The point is that you already assume there is some set theory in play when you talk about second-order logic.

In other words, you use first-order set theory to talk about second-order "everyday theories" like the natural numbers, etc.

Different models of $\sf ZFC$ can have wildly different sets which they regard as "the true $\Bbb N$". If $M$ is a model of $\sf ZFC$, then there are $M_0$ and $M_1$ which are elementary equivalent to $M$, but $M_0$ is countable, and therefore has only countably many "natural number objects", whereas $M_1$ is such that it has uncountably many "natural number objects". Certainly these are not isomorphic, even though the models themselves pretty much agree on "how things should look like".

So yeah, what we actually have is that first-order $\sf ZFC$ proves that the second-order theories of $\Bbb N$ etc. are categorical. Or, if you will, inside a fixed universe of set theory, $\Bbb N$ has a categorical second-order theory. But moving to a different universe might produce you with different theories and different models.

Answer 2

To supplement Asaf's answer, let me observe that there are natural second-order theories whose categoricity is undecidable in ZFC. Specifically, let's take second-order ZFC ("ZFC$_2$") itself!

It's easy to show in ZFC that any set-sized model of ZFC$_2$ (yes, models are required to be sets already, so this is redundant; but it's worth mentioning explicitly since we do sometimes care about class-sized "models," and when working with second-order logic is often such a time) is (up to isomorphism) of the form $(V_\alpha,\in)$ for $\alpha$ a strongly inaccessible cardinal. This tells us:

• It is consistent with ZFC that ZFC$_2$ has no (set-sized) models. This nonexistence statement is just "There is no strongly inaccessible cardinal."

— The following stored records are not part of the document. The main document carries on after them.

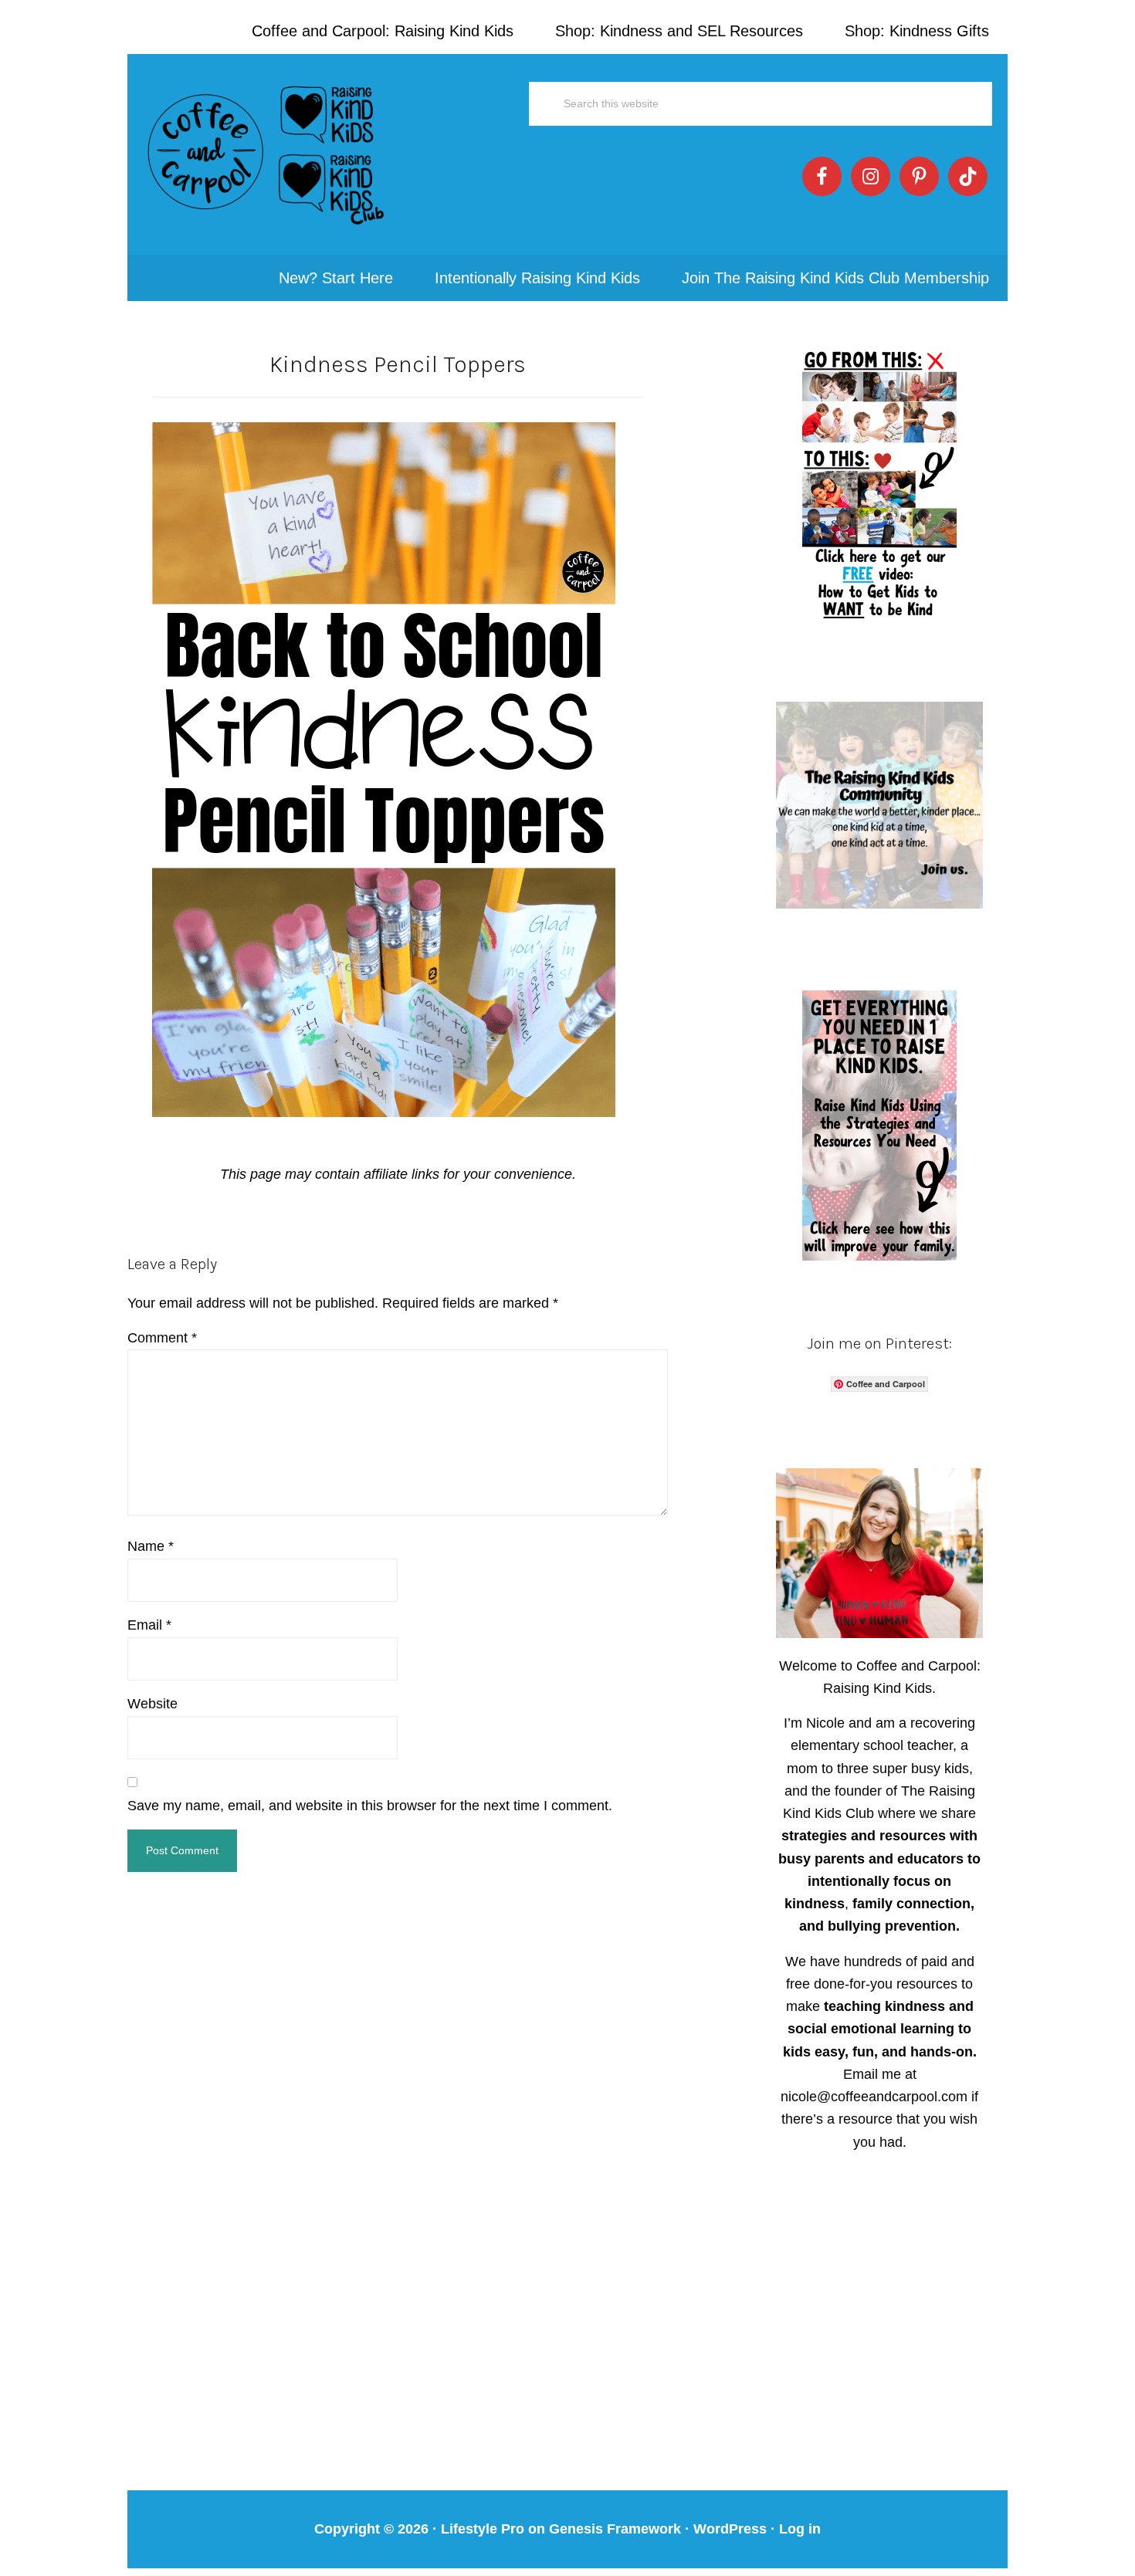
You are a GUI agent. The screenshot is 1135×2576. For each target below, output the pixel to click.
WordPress (730, 2529)
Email (149, 1625)
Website (152, 1703)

• Now make the mild (hehe) assumption that ZFC + "There is exactly one inaccessible" and ZFC + "There are two inaccessibles" are each consistent (obviously the second implies the first, so this is a bit redundant, but what the hey). Then the former proves that ZFC$_2$ has a set-sized model and is in fact categorical, while the latter proves that ZFC$_2$ is not categorical.

The moral I'm trying to get at here is that second-order categoricity (and satisfiability) claims can't be made on their own; we really need a background universe of sets. Of course, every logic has some sort of set-ish commitment, but with second-order logic the overhead is just ridiculous.